Friday ReadsPosted: February 24, 2012
It’s hard not to think we’re on the verge of civil war after watching the level of political nastiness around us these days. The level of incivility and meanness just has me at a complete loss for words at times. I am really glad there are no Republican primary debates scheduled for awhile. I really can’t take the language of religious jihad any more. I’m going to start out with some sane people for a change. I’ve been dealing with religious nuts since the 1980s and it’s making me depressed frankly. At least every one else knows about them now.
Maryland is going to be the next state to recognize gay marriages. A bill was approved by the Senate and goes to the Governor for signature.

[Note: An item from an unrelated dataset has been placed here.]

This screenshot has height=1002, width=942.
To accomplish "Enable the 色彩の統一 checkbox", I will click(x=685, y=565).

The final vote by the state Senate ended a yearlong drama in Annapolis over the legislation, and marked the first time an East Coast state south of the Mason-Dixon line has supported gay nuptials.

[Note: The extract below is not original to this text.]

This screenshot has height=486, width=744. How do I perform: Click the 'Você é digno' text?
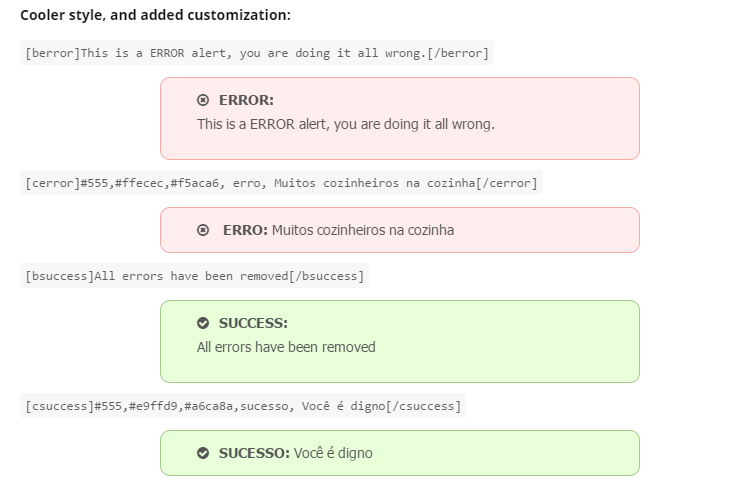[x=333, y=453]
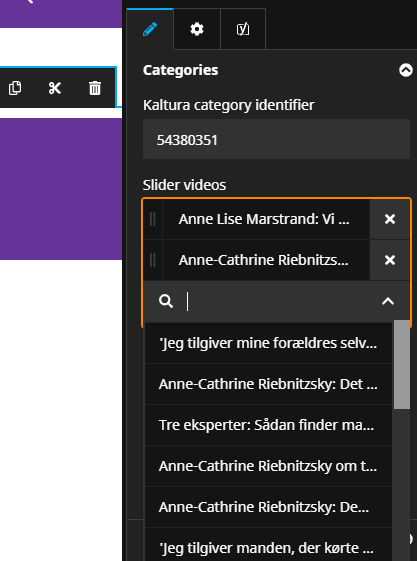
Task: Select "Anne-Cathrine Riebnitzsky om t..." option
Action: [x=268, y=466]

With the vote, the measure moves to Gov. Martin O’Malley (D), who has said he will sign it.
Maryland would join the District and seven states in allowing same-sex marriages. Supporters have cast the bill as a major advance in equal rights. Opponents have called it a misguided attempt to redefine the institution of marriage.
Despite one of the largest Democratic majorities in any state legislature, backers of gay marriage in Maryland had to overcome fierce opposition from blocks of African American lawmakers and those with strong Catholic and evangelical views to cobble together coalitions big enough to pass both chambers.
Here’s some really interesting academic research from folks at UMass-Boston that shows that the increase in household debt isn’t because of undisciplined spending. This comes from a guest post by JW Mason at Rortybomb and it’s very interesting. Nice to see some one did the math and didn’t rely on tired Puritan stereotypes. The reason is that key interest rates have been high, stayed high, gone higher. Also, flow of funds to households via savings and income increases have decreased while prices have not decreased. Some prices on key household expenditures have increased. So, the leverage increase has come more from the nature of already present debt.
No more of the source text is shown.